On Fri, Oct 17, 2014 at 06:21:15AM -0400, Jeff Layton wrote:
> The global state_lock protects the file_hashtbl, and that has the
> potential to be a scalability bottleneck.
> 
> Address this by making the file_hashtbl use RCU. Add a rcu_head to the
> nfs4_file and use that when freeing ones that have been hashed.
> 
> Convert find_file to use a lockless lookup. Convert find_or_add_file to
> attempt a lockless lookup first, and then fall back to doing the
> "normal" locked search and insert if that fails to find anything.
> 
> Signed-off-by: Jeff Layton <jlayton@primarydata.com>
> ---
>  fs/nfsd/nfs4state.c | 36 +++++++++++++++++++++++++++---------
>  fs/nfsd/state.h     |  1 +
>  2 files changed, 28 insertions(+), 9 deletions(-)
> 
> diff --git a/fs/nfsd/nfs4state.c b/fs/nfsd/nfs4state.c
> index e9c3afe4b5d3..9bd3bcfee3c2 100644
> --- a/fs/nfsd/nfs4state.c
> +++ b/fs/nfsd/nfs4state.c
> @@ -280,15 +280,22 @@ static void nfsd4_free_file(struct nfs4_file *f)
>  	kmem_cache_free(file_slab, f);
>  }
>  
> +static void nfsd4_free_file_rcu(struct rcu_head *rcu)
> +{
> +	struct nfs4_file *fp = container_of(rcu, struct nfs4_file, fi_rcu);
> +
> +	nfsd4_free_file(fp);

You might as well kill the pointless nfsd4_free_file wrapper while
you're at it.

> @@ -3313,12 +3320,19 @@ find_file_locked(struct knfsd_fh *fh)
>  static struct nfs4_file *
>  find_file(struct knfsd_fh *fh)
>  {
> -	struct nfs4_file *fp;
> +	struct nfs4_file *fp, *ret = NULL;
> +	unsigned int hashval = file_hashval(fh);
>  
> -	spin_lock(&state_lock);
> -	fp = find_file_locked(fh);
> -	spin_unlock(&state_lock);
> -	return fp;
> +	rcu_read_lock();
> +	hlist_for_each_entry_rcu(fp, &file_hashtbl[hashval], fi_hash) {
> +		if (nfsd_fh_match(&fp->fi_fhandle, fh)) {
> +			if (atomic_inc_not_zero(&fp->fi_ref))
> +				ret = fp;
> +			break;
> +		}
> +	}
> +	rcu_read_unlock();
> +	return ret;

I think it would be better to just switch find_file_locked ti use
hlist_for_each_entry_rcu instead of duplicating it.

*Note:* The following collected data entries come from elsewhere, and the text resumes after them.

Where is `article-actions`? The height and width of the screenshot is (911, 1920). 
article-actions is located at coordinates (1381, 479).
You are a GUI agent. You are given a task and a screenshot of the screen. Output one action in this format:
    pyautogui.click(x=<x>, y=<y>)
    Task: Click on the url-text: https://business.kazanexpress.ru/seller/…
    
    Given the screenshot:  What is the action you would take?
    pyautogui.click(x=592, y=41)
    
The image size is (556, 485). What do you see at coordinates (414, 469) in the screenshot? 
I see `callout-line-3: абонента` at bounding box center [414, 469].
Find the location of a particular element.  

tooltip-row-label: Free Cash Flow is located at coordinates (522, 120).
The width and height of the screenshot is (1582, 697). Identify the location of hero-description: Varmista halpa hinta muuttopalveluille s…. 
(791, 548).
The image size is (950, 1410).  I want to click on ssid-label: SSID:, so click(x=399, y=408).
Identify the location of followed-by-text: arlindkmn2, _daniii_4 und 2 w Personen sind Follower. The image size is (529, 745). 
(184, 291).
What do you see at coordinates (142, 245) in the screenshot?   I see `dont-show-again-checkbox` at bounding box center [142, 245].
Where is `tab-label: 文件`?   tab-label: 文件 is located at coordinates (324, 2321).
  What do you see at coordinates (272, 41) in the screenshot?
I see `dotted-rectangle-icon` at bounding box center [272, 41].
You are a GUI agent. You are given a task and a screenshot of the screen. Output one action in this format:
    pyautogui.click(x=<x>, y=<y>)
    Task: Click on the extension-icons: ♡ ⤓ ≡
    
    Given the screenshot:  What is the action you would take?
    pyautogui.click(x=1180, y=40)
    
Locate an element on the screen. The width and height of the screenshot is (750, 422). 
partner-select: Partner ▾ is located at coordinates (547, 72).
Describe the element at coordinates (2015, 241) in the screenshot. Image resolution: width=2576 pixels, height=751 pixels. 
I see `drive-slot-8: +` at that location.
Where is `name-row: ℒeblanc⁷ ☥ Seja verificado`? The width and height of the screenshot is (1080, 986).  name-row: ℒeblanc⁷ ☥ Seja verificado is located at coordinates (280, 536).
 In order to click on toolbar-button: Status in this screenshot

> diff --git a/fs/nfsd/state.h b/fs/nfsd/state.h
> index 8e85e07efce6..530470a35ecd 100644
> --- a/fs/nfsd/state.h
> +++ b/fs/nfsd/state.h
> @@ -490,6 +490,7 @@ struct nfs4_file {
>  	atomic_t		fi_access[2];
>  	u32			fi_share_deny;
>  	struct file		*fi_deleg_file;
> +	struct rcu_head		fi_rcu;

Can we union this over a field that's guaranteed to be unused on
a file that has been unhashed?


Also a slightly related question:  Is the small fixes size hash table
still fine for the workloads where the RCU access matters?  It seems
like we should aim for a more scalable data structure to look up the
files.  It also irks me a bit how this duplicates the inode cache,
which for some filesystems (e.g. XFS) already is very scalable.